Poland Catholics Pray Along Border In Controversial Event Seen As Anti-Muslim

Tens of thousands of Catholics in Poland prayed together Saturday along the country's 2,000-mile border and asked for salvation—an event that was seen by some as anti-Muslim. 

More than 300 churches endorsed the event and sent attendees to more than 4,000 different locations along the border. 

Organizers say the prayer event marked the centenary of the apparitions of Fatima, when three shepherd children in Portugal said the Virgin Mary appeared to them, the Associated Press reported

Poland prayer day People take part in a mass rosary prayer, begging God 'to save Poland and the world' from dangers facing them, in Koden Sanctuary, eastern Poland, on the banks of the Bug - a border river between Poland and Belarus on October 7, 2017. WOJTEK RADWANSKI/AFP/Getty Images

But, the news agency reported, the event also commemorated a large battle in the 16th century, which organizers said saved Europe from Islamization. 
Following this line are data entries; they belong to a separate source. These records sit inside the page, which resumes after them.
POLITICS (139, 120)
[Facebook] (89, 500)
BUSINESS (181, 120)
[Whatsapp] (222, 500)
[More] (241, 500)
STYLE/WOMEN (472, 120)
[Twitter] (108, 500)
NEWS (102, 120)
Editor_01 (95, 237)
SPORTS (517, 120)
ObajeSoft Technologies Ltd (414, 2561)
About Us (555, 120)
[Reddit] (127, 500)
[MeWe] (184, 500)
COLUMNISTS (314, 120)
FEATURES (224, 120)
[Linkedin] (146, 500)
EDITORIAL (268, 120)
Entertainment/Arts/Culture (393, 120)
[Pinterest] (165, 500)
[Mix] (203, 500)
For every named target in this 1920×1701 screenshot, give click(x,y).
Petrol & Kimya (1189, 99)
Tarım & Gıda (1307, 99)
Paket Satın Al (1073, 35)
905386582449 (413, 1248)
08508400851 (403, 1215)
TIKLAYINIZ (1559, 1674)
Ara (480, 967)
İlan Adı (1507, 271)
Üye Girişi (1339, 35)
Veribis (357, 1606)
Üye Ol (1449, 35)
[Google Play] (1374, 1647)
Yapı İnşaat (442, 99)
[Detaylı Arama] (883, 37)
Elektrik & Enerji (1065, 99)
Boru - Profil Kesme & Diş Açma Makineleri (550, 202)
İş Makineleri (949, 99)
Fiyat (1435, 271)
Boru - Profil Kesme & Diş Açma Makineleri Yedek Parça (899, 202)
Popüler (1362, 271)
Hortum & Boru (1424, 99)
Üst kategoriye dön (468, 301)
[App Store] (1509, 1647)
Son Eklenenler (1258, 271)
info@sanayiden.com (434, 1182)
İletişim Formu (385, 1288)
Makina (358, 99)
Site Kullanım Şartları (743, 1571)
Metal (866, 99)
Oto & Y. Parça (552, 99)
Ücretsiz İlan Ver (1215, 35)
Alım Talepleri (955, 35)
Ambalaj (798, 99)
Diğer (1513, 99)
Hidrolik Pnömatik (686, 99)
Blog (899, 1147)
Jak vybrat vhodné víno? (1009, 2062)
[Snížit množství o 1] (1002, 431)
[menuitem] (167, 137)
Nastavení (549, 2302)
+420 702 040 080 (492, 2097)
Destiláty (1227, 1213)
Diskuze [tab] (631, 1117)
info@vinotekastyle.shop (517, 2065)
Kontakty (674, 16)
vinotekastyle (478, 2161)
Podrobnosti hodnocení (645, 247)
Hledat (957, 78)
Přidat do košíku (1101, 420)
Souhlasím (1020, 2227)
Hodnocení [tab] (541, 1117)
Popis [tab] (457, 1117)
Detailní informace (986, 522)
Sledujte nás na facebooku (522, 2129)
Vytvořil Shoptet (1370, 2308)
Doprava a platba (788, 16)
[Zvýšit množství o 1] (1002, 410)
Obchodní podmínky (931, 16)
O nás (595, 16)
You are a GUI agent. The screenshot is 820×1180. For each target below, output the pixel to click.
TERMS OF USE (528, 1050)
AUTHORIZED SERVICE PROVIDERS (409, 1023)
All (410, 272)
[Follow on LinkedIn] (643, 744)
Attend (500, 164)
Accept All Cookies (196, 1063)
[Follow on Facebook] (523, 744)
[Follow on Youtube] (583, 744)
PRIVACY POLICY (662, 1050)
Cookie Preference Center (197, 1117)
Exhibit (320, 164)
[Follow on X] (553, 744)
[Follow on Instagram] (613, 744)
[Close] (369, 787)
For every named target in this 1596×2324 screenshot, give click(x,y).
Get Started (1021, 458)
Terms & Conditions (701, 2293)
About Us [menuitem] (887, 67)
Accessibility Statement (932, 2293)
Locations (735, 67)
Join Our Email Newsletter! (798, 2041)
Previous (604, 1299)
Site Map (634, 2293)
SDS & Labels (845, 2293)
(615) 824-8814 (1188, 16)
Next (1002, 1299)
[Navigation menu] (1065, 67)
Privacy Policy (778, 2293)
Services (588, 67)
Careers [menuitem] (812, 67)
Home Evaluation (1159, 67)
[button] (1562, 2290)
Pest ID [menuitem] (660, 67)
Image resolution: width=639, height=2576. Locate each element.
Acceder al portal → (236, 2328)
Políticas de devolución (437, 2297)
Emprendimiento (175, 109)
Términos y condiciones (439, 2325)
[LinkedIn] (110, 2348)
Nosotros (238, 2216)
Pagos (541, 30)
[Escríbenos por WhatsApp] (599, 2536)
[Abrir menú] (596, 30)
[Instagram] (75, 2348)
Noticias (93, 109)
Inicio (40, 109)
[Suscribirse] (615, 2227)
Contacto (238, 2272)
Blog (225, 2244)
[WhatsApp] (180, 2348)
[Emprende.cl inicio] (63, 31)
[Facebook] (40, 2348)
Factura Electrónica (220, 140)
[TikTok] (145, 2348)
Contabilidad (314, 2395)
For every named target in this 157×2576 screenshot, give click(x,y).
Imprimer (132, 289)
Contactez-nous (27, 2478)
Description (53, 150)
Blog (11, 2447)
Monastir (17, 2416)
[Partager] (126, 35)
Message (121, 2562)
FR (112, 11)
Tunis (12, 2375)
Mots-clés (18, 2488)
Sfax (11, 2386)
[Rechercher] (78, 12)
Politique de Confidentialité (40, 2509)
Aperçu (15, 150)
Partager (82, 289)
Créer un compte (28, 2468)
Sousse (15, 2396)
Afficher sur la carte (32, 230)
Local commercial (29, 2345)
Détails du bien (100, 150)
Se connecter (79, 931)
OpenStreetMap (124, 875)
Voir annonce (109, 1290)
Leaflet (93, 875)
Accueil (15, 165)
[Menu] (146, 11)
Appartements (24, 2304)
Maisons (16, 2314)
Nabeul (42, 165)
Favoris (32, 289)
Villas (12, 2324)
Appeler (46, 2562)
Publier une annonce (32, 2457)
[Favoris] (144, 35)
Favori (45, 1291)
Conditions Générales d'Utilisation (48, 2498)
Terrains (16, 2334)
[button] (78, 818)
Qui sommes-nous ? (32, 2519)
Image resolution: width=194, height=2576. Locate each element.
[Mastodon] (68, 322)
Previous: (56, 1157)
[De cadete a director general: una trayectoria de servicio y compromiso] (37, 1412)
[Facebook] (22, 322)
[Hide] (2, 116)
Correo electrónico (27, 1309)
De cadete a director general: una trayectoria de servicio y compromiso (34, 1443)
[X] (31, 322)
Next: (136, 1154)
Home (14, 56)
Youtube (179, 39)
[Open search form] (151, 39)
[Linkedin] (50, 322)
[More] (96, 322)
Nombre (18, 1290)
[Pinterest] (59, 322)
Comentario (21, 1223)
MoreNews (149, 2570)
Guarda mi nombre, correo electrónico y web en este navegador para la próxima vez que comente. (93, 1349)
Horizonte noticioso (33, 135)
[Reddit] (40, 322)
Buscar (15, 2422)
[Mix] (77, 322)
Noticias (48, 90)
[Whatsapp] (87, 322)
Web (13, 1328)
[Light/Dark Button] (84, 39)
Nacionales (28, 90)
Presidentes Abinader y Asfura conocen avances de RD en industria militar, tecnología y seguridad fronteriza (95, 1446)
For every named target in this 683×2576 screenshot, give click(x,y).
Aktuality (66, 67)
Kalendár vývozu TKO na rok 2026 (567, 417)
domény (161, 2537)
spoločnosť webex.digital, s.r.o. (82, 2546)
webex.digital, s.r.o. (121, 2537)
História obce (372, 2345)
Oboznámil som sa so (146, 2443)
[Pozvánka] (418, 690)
Fears of Islam were echoed by those in attendance. 

"Islam wants to destroy Europe," Halina Kotarska, 65, told the AP as she prayed and clutched a rosary. "They want to turn us away from Christianity."

Critics of the event said praying along the border could be seen as celebrating the country's refusal to accept Muslim migrants, according to the BBC

Rafal Pankowski, an expert on xenophobia and extremism told the BBC the prayers seemed like a way to express Islamophobia. 

"The whole concept of doing it on the borders reinforces the ethno-religious, xenophobic model of national identity," Pankowski told the news organization.

But organizers say they chose the border because it symbolized wanting to "encompass the world with prayer," the BBC reported. Nearly 90 percent of the country is Catholic.

The country did not take part in a deal two years ago that would have allowed refugees into Poland. 

Krzysztof Januszewski, 45, told the AP he worries Christian Europe is under siege by Islamic extremists. 

"In the past, there were raids by sultans and Turks and people of other faiths against us Christians," Januszewski said. "Today Islam is flooding us and we are afraid of this too. We are afraid of terrorist threats and we are afraid of people departing from the faith."